> [Work required]:
Upon reaching the line that contains "Screen dimensions: 280x234" in the records below, begin repeating every line exactly through the last one, skipping pictures.

[Screenshot grounding data]
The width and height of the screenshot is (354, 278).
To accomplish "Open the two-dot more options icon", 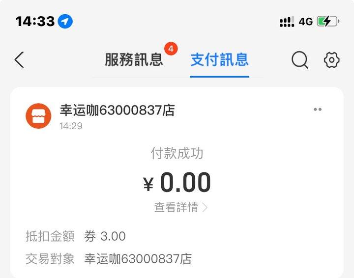I will coord(318,110).
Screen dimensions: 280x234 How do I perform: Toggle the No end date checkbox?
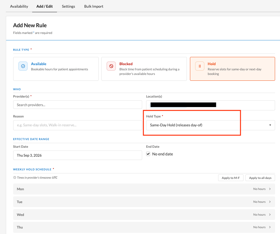pyautogui.click(x=148, y=154)
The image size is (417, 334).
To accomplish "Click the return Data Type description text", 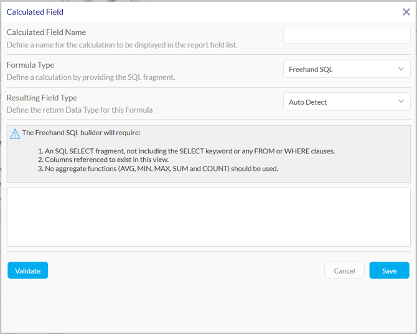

> [Result for this task]:
Screen dimensions: 280x234 How do I perform: Toggle the No end date checkbox?
pyautogui.click(x=148, y=154)
The image size is (417, 334).
To accomplish "Click the return Data Type description text", 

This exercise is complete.